- [Given task]
Reproduce every one of these entries word for word, leaving out the pictures.

═══ Stored records

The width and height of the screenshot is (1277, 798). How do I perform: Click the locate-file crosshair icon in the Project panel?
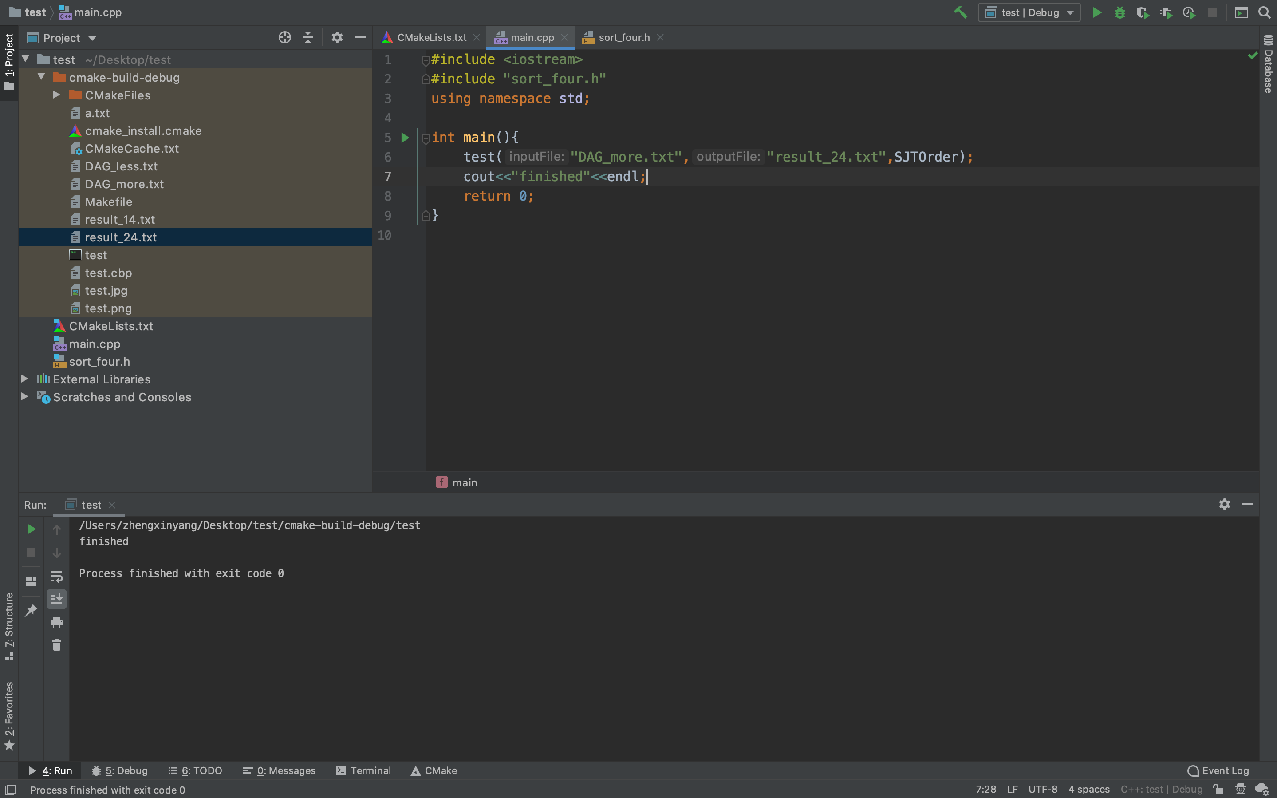tap(284, 37)
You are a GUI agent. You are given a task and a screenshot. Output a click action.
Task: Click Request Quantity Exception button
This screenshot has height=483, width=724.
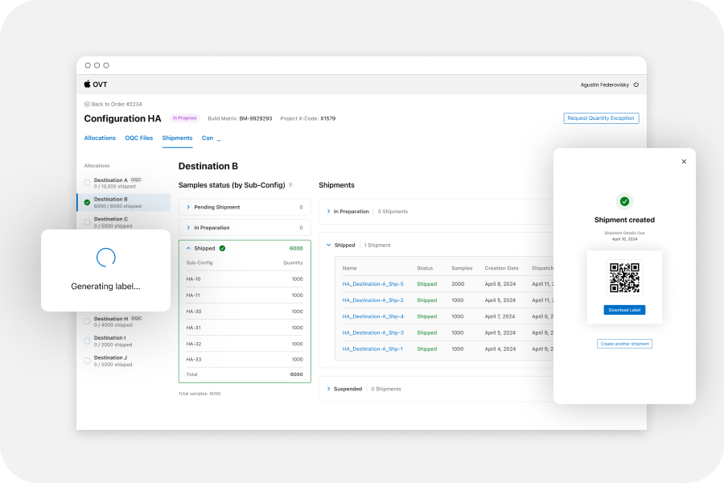pos(601,118)
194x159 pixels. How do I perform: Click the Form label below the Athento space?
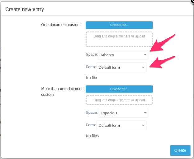click(x=91, y=67)
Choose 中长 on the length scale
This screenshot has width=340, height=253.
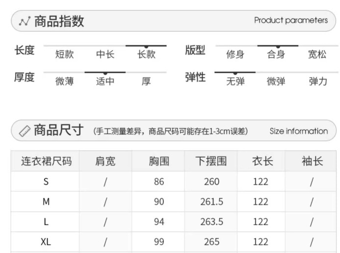tap(105, 54)
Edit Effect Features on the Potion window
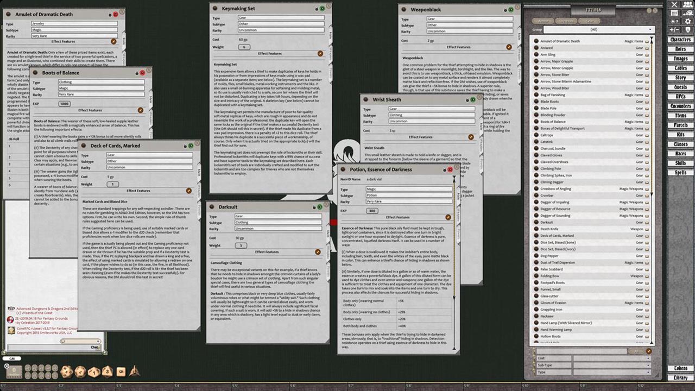This screenshot has width=695, height=391. click(448, 216)
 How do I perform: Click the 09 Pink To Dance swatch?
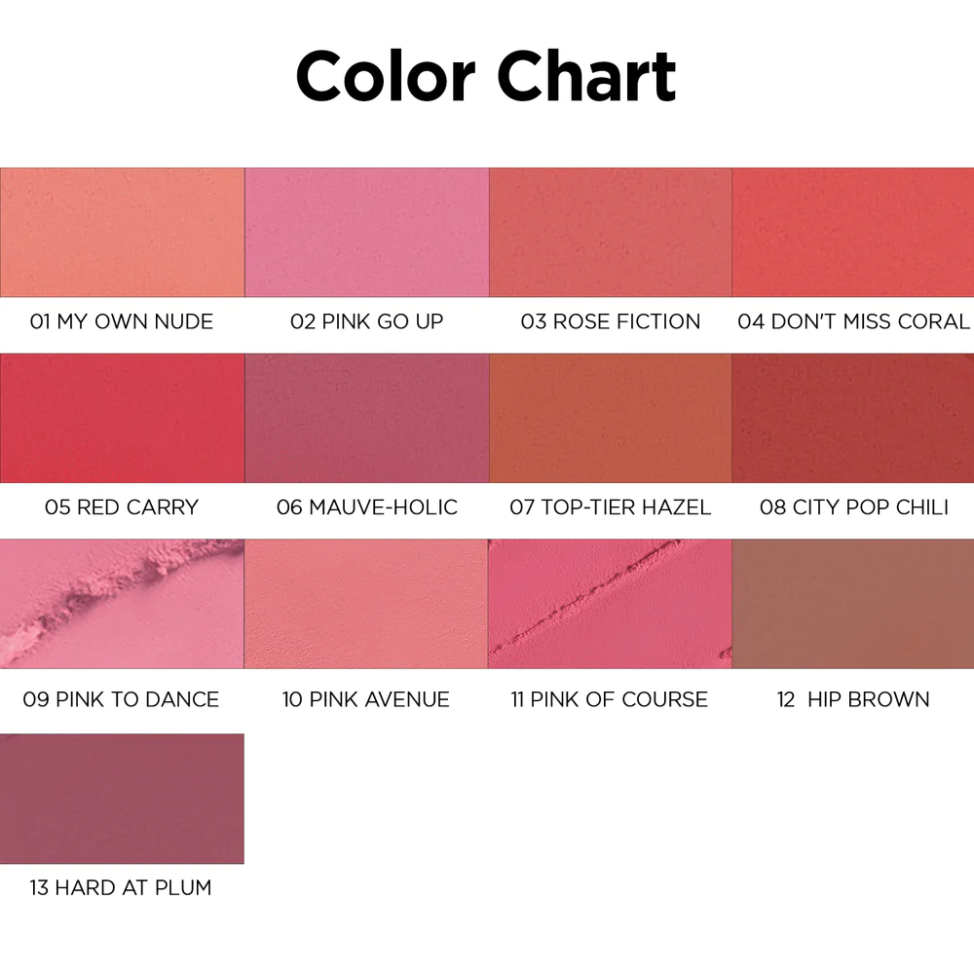[122, 604]
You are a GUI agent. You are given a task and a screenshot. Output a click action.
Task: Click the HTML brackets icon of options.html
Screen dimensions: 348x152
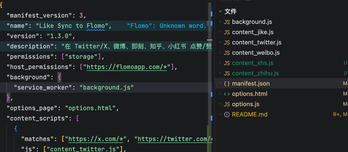pyautogui.click(x=227, y=94)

══════

- [Result for this task]
The width and height of the screenshot is (1277, 798). How do I perform: Click the locate-file crosshair icon in the Project panel?
tap(284, 37)
You are a GUI agent. You are given a task and a screenshot. Output a click action.
Task: Click Request Quantity Exception button
This screenshot has height=483, width=724.
pos(601,118)
194x159 pixels. How do I perform: Click the Form label below the Athento space?
click(x=91, y=67)
Choose 中长 on the length scale
This screenshot has width=340, height=253.
tap(105, 54)
Edit Effect Features on the Potion window
This screenshot has width=695, height=391. click(448, 216)
 How do I perform: Click the 09 Pink To Dance swatch?
[122, 604]
You are a GUI agent. You are given a task and a screenshot. Output a click action.
Task: Click the HTML brackets icon of options.html
Screen dimensions: 348x152
pyautogui.click(x=227, y=94)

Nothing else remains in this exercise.